I am not totally sure what help I think I can get from this, but perhaps it will be useful just to share the problem.
I had a whirlwind romance with a man I thought would answer all my problems and needs. We had known eachother for approximately 3 months when we slept together and I immediately fell pregnant (contraception failure). I felt confident that he was the man of my dreams (I always have been a bit of a dreamer!), and because although I am pro-choice, I had always felt that the 'choice' was really for people with limited choices. In this case, I was older (late 20s), financial solvent, and had always wanted a family...not to mention that I thought the man was perfect.
I had to make some considerable sacrifices in order to have the child and stay with the man- I had to end things with my ex-(and long term-) boyfriend (I should clarify, we were certainly separated at the time of this romance, but the pregnancy meant that I had to end it permanently and hurt him badly in doing so). I also sacrificed my professional credibility (there were concerns over my relationship concerning my profession, but it's long and complicated and not worth explaining here). But in all I felt I was doing the right thing.

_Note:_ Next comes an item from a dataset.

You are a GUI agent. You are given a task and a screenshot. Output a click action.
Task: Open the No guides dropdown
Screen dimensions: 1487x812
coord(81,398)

It was never plain sailing, with all of these issues and more, but we were happy and in love. Unfortunately, within a few months of our DS's birth, this man began to show signs that he might not be what I thought. We began having terrible arguments, which worsened with time. His insecurity was parasitic. He told me he'd be happier and feel more secure if we were married, so I married him. (I know; don't say it...)

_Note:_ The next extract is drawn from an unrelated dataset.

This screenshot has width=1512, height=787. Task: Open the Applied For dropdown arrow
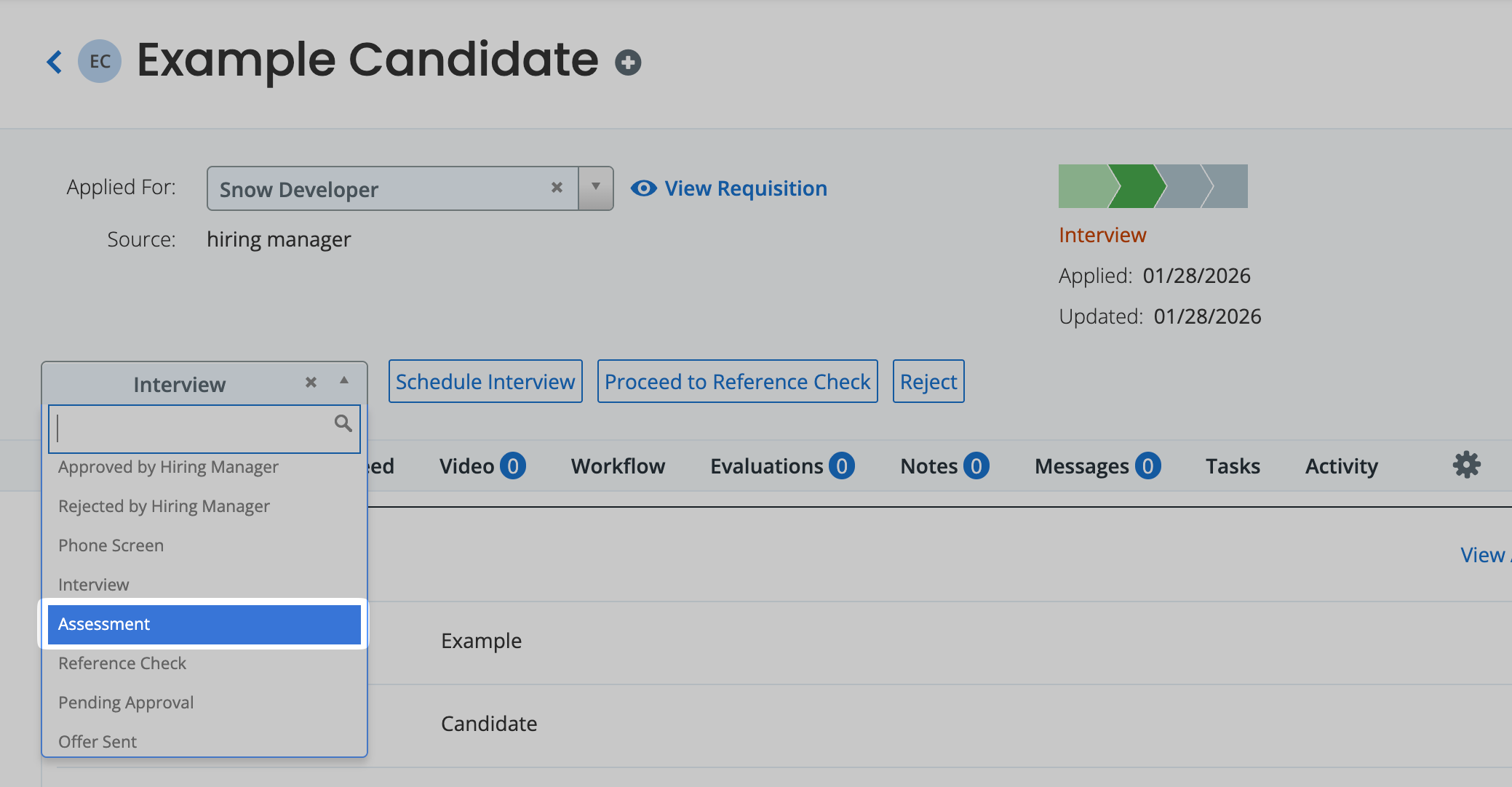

It didn't get better. Our DS is now 2 and we have been through marriage counselling and yet we still argue and argue and argue. He is almost never happy or confident: nothing like the man I met and got pregnant with.

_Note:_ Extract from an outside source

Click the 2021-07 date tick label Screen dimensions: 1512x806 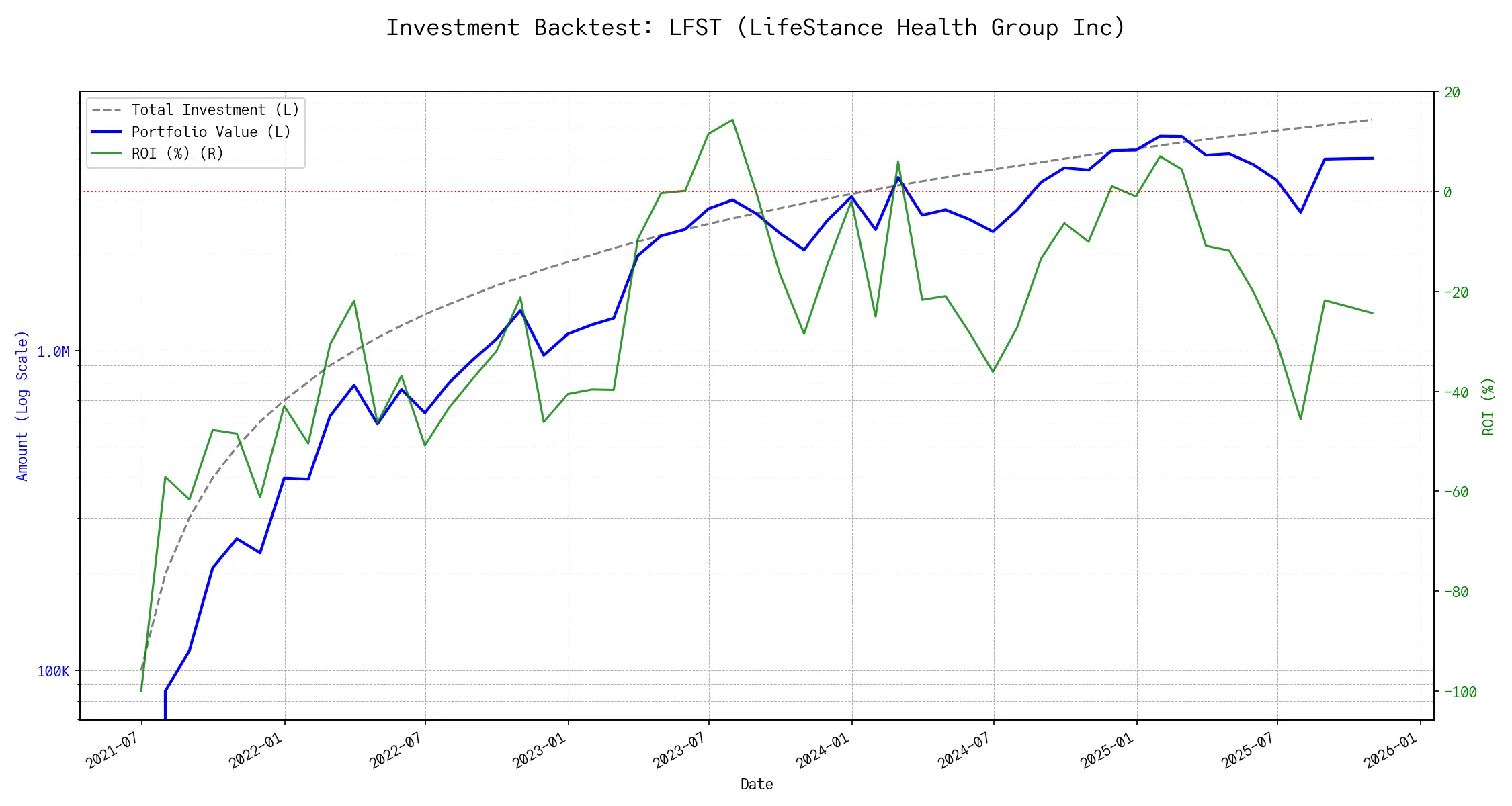tap(112, 750)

I don't even like him anymore, let alone love him. He never makes me happy- he just occassionally doesn't make me miserable. My son is wonderful and the light of my life, so I cannot regret the whole event, but I do regret marrying his father. I thought I was doing the right thing; I thought the best thing for my ds was to have married parents. Now I just find myself slipping into despair.
I think there is a chance he is clinically depressed, and have suggested he might get some help- but he tells me I am an evil witch for trying to make it sound like he is the one with the problem. He thinks I am making him miserable...and maybe I am.
My parents divorced a few years ago, and I always swore that I would NEVER do that to my children, but now I wonder if it is worse to live like this.
I am no longer financially solvent, as I inheritted my husband's debt, and have now been coping with the cost of a child and childcare for two years, so I don't know how I would cope on my own.
I am just utterly desperate and feel like I cannot talk to anyone about this, because all of my friends and family, whilst supportive, did urge me to caution and suggested I needed to think things through- I thought I knew better; I thought I was in love; I thought I would be happy and they would all be proven wrong. Now I just feel like an idiot.
I've made so many mistakes in my life- promiscuity, impetuousness, affairs, but I've always been able to fix them in the long terrm. How do I fix this?